Clearly recycling's great, but it's not the best solution. "You save more resources, you save more energy and reduce more pollution by simply not producing as much in the first place," says the DEQ's Taylor, a former OSPIRG organizer who once led an unsuccessful fight to regulate wasteful packaging in Oregon. "I think we in government need to do a better job of educating the public about waste prevention."

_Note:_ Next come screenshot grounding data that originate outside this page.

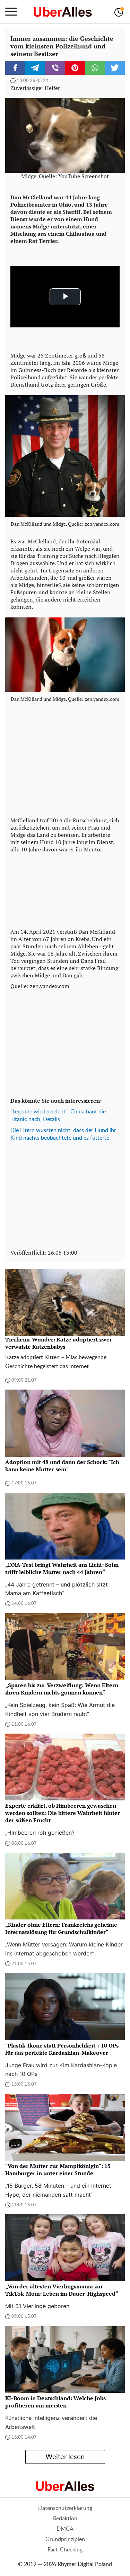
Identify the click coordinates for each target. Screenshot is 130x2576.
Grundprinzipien (65, 2539)
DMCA (65, 2529)
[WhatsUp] (95, 68)
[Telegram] (35, 68)
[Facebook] (15, 68)
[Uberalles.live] (62, 11)
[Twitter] (115, 68)
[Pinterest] (75, 68)
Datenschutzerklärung (65, 2508)
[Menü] (11, 12)
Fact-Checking (65, 2549)
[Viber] (55, 68)
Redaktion (65, 2518)
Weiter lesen (65, 2456)
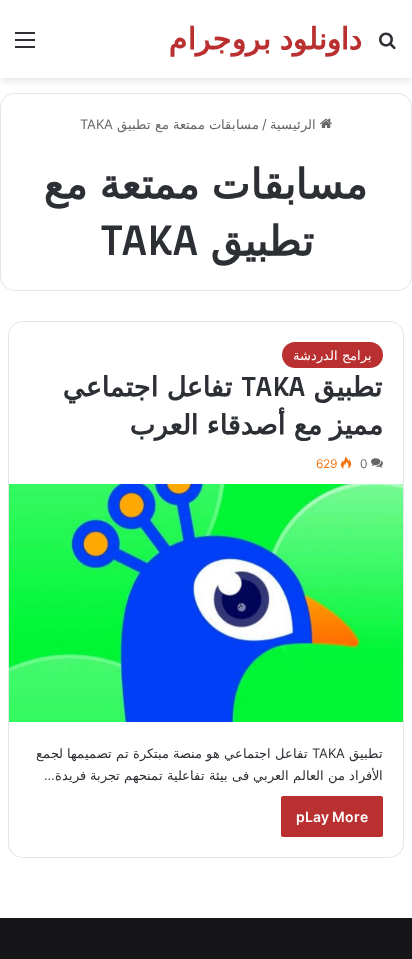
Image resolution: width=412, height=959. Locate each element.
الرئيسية (295, 124)
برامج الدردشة (332, 355)
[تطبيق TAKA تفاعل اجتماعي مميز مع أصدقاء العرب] (206, 602)
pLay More (332, 816)
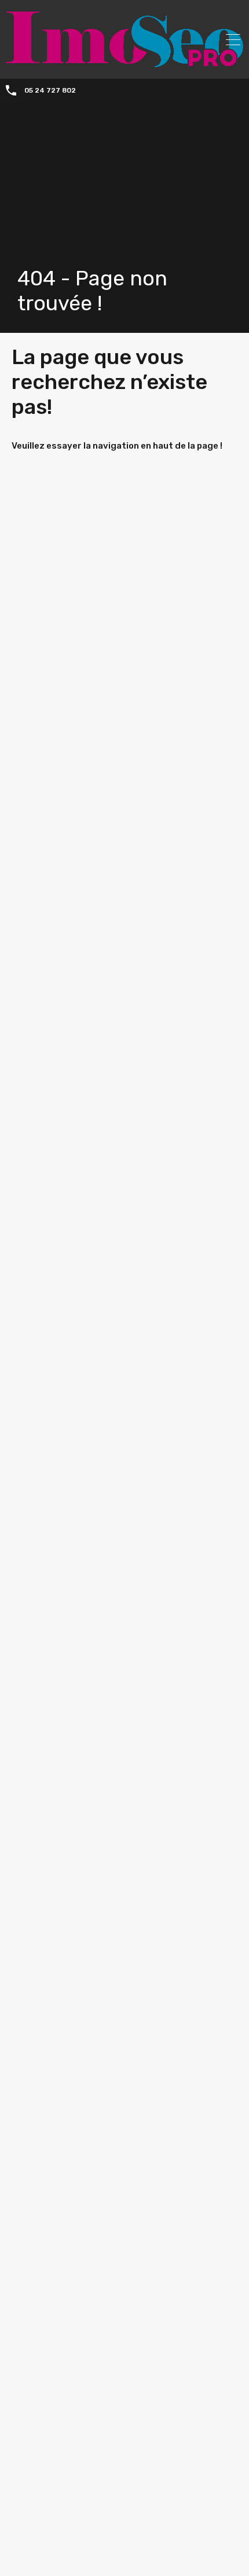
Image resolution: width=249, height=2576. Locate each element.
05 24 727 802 (50, 90)
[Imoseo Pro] (124, 62)
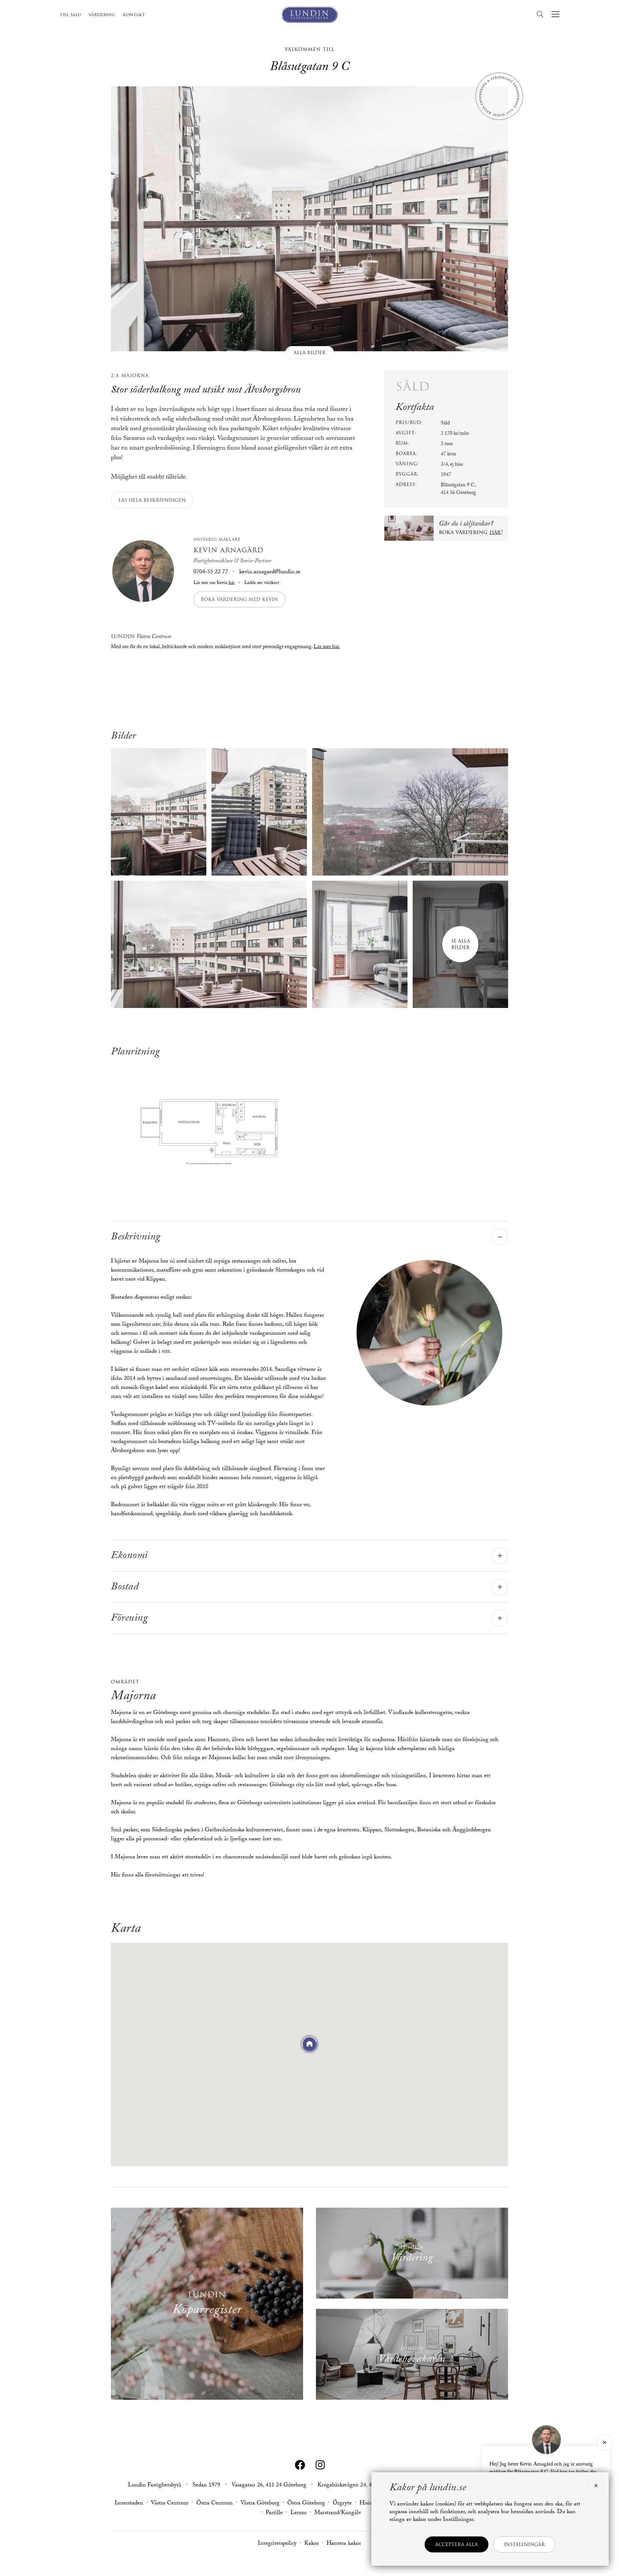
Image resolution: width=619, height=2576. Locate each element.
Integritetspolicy (277, 2544)
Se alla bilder (460, 944)
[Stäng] (604, 2442)
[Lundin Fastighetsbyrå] (309, 14)
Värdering (102, 14)
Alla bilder (310, 352)
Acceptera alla (456, 2544)
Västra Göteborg (260, 2504)
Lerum (298, 2513)
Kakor (311, 2544)
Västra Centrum (170, 2504)
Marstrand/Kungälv (337, 2513)
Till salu (70, 14)
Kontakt (134, 14)
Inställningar (524, 2544)
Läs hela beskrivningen (152, 500)
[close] (595, 2485)
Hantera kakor (344, 2544)
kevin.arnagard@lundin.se (269, 572)
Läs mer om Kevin (214, 583)
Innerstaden (129, 2504)
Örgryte (342, 2504)
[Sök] (542, 14)
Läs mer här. (327, 647)
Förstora (208, 1127)
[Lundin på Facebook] (300, 2465)
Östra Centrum (214, 2504)
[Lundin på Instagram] (320, 2465)
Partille (274, 2513)
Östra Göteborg (306, 2504)
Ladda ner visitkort (261, 583)
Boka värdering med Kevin (239, 599)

Trash Talk: Where It All Goes

METRO
The regional government may be best known for its battle to stop urban sprawl, but it also controls the local garbage empire--and therefore has a big influence on recycling. Metro regulates your rubbish from your curb to transfer stations and recovery facilities and on to its final resting place in landfills. Metro gets a percentage of the tipping fee, giving it an annual take of $59 million. Last year it spent $4.1 million on its recycling program.

GARBAGE

HAULERS
Garbage and recyclables are collected by haulers. Residential service is franchised by local government, meaning customers must use the hauler that serves their neighborhood. Businesses can shop around.

TRANSFER STATIONS
There are 31 stations in the metro area. Some sorting is done, but transfer stations primarily are places where garbage picked up by haulers is transferred to larger trucks for shipping to a landfill. Some are public, some private. All are regulated by Metro, which sets the fee charged to haulers (currently $62.50 a ton).

COLUMBIA RIDGE LANDFILL
Most of the metro area's garbage ends up in the Columbia Ridge Landfill, located in the far reaches of northeastern Oregon. It is owned by Waste Management Inc. and receives a cut of the tipping fee paid to transfer stations. A small portion of the region's garbage goes
to a landfill in Yamhill County that is also owned by Waste Management Inc.

RECYCLABLES

GARBAGE & RECYCLABLES
Nobody will take your trash for free. Residential garbage rates, which include a recycling fee, are set by local governments. Businesses can strike their own deals.

SORTING FACILITIES
There are five privately owned material-recovery facilities that sort recyclable materials. In some cases they sort recyclables from garbage; in others they sort different types of recyclables. They are regulated by Metro, which pays them an incentive depending on how much recyclable material they divert from landfills.

RECYCLED MATERIALS MARKET
Recyclable material goes to a variety of markets. Newsprint is shipped to mills for de-inking and reuse; lumber is chipped and used to fuel furnaces; glass is shattered and sent to bottle makers or fiberglass manufacturers; and recycled plastic returns as new milk jugs, fleece jackets or fake wood.